Но Аш только рассмеялся и купил вороного жеребца по смехотворной (если учесть его стати и родословную) цене; и он ни разу не получил повода пожалеть о таком приобретении. Сарджи всегда отлично ладил с лошадьми и превосходно ездил верхом, но, будучи сыном богатого человека, он приобрел опыт не столь трудным путем, как Аш, работавший с ними еще ребенком в низкой должности конюшонка.
Аш не пытался сесть на Дагобаза по меньшей мере десять дней, но каждую свободную минуту он проводил в конюшне или в примыкающем к ней загоне, ухаживая за конем, чистя его скребком, кормя сырой морковкой или кусками гура (коричневое вещество, получаемое в процессе вытяжки из сахарного тростника) и разговаривая с ним по целому часу. Дагобаз, поначалу отнесшийся к незнакомцу недоверчиво, вскоре привык к нему, потом сам начал предпринимать осторожные попытки подружиться с ним, а по прошествии еще нескольких дней уже навострял уши, заслышав голос Аша, отвечал тихим ржаньем и рысью шел навстречу, чтобы приветствовать хозяина.
Когда взаимопонимание установилось, остальное не составило особого труда, хотя Аш потерпел несколько неудач и один раз очутился перед необходимостью пройти пешком пять миль, возвращаясь в военный городок. Однако в конечном счете даже Зарину пришлось признать, что Хитрецу дали неверную кличку и теперь его следует переименовать в Святого. Но Аш оставил прежнее имя, так как в некоторых отношениях оно по-прежнему подходило своему обладателю. Дагобаз признал в нем друга и хозяина, но ясно показывал, что он однолюб и намерен любить и слушаться только Аша, и никого другого.
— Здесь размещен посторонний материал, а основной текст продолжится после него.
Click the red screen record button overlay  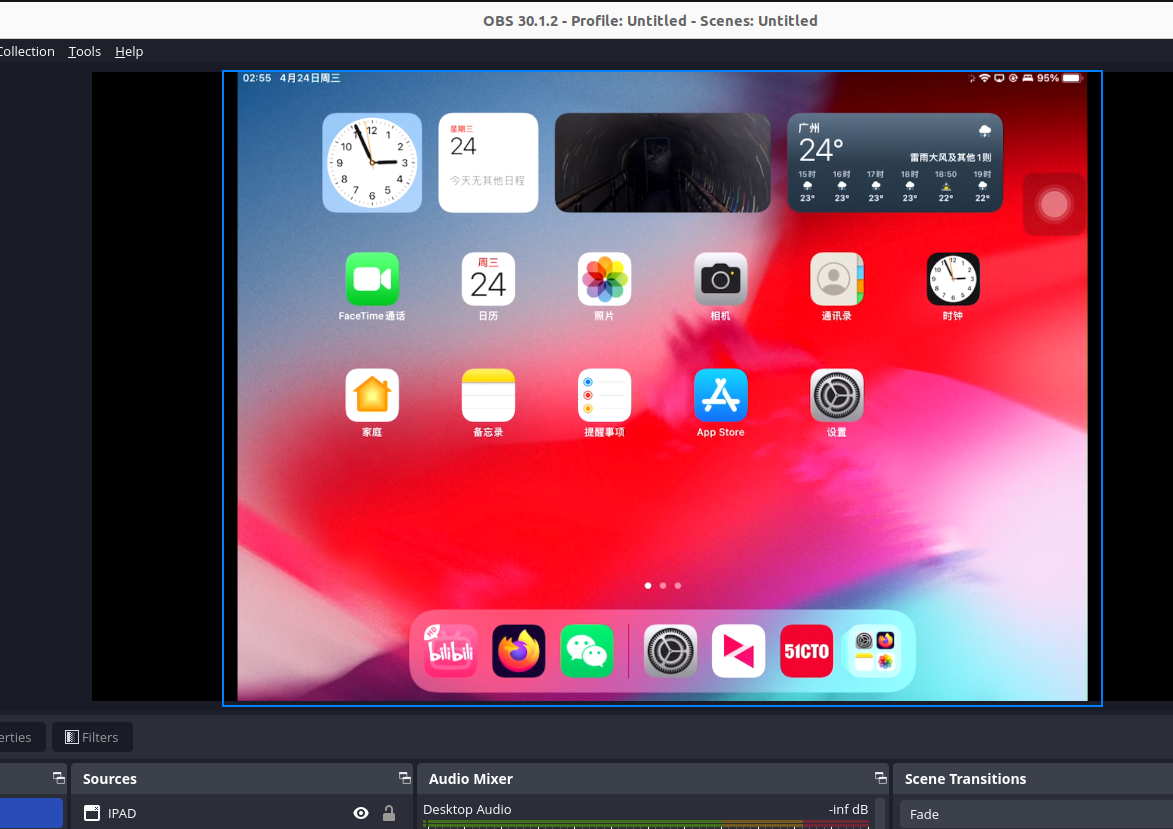click(1054, 204)
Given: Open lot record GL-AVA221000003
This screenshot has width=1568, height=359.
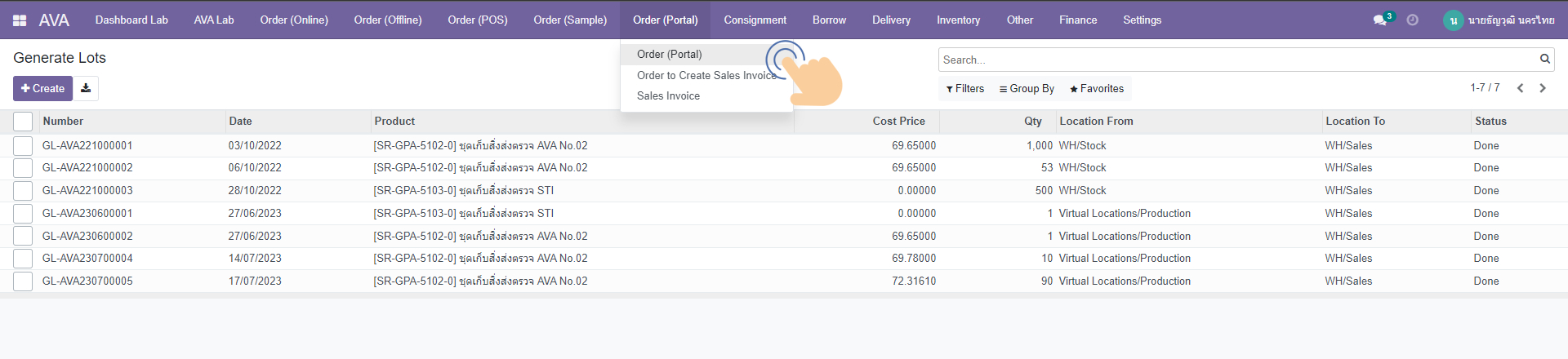Looking at the screenshot, I should pos(87,191).
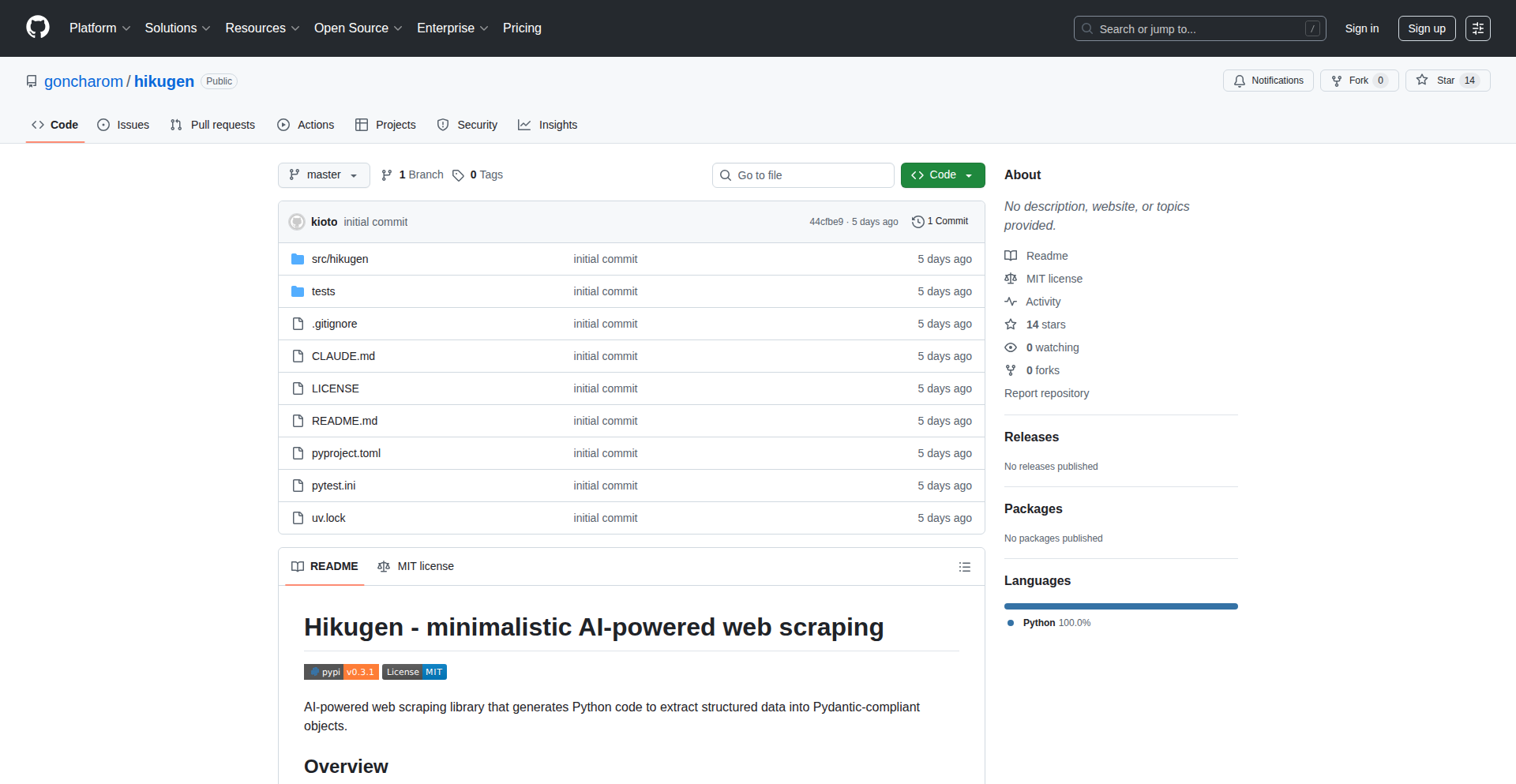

Никто больше не мог сесть на него безнаказанно, даже хозяйский саис Кулу Рам, хотя жеребец неохотно позволял последнему выезжать себя в редких случаях, когда Аш не имел такой возможности, причем по ходу дела старался причинить седоку побольше неприятностей, так что Кулу Рам в конце концов заявил, что это не конь, а дьявол в лошадином обличье. Но если в седле сидел Аш, он вел себя как ангел.
Для арабского скакуна Дагобаз имел крупные размеры, и длина шага у него была феноменальная. Аш обнаружил, что при необходимости он может перегнать любое четвероногое, включая ручных охотничьих гепардов Сарджи, и это при том, что гепарды считаются самыми быстрыми животными в мире и легко настигают антилопу. Вдобавок ко всему у Дагобаза были бархатные губы, манеры принца и поистине царственный вспыльчивый нрав, который напрочь отбивал охоту у посторонних людей – исаисов – допускать вольности по отношению к нему. Но как справедливо заметил Сарджи, в нем не было злобы, и после того, как Аш сумел завоевать его сердце, он оказался нежным и ласковым, как котенок, и умным, как хорошо выдрессированный охотничий пес. До такой степени, что через два месяца после покупки Дагобаза и несмотря на всем известные его недостатки Аш получил не меньше полудюжины предложений продать коня, причем по цене, значительно превосходящей ту, которую заплатил сам, – и на все предложения ответил отказом.
Во всей Индии, заявил Аш, не найдется столько золота, чтобы купить Дагобаза. В подтверждение он научил жеребца брать препятствия, выступил с ним на соревнованиях по кроссу и выиграл, опередив ближайшего соперника на пятнадцать с лишним корпусов (к великому расстройству букмекеров, которые, зная, что этот конь прежде не участвовал в скачках, опрометчиво предлагали ставить против него), и почти целый месяц ездил на плац-параде на нем, а не на более опытном коне, которого приобрел по прибытии в гарнизон. Дагобаз, хотя и не знакомый с тонкостями строевой подготовки, быстро приноровился держать шаг и, если не считать одной попытки вырваться из строя вперед, вел себя так, словно учился этому с рождения.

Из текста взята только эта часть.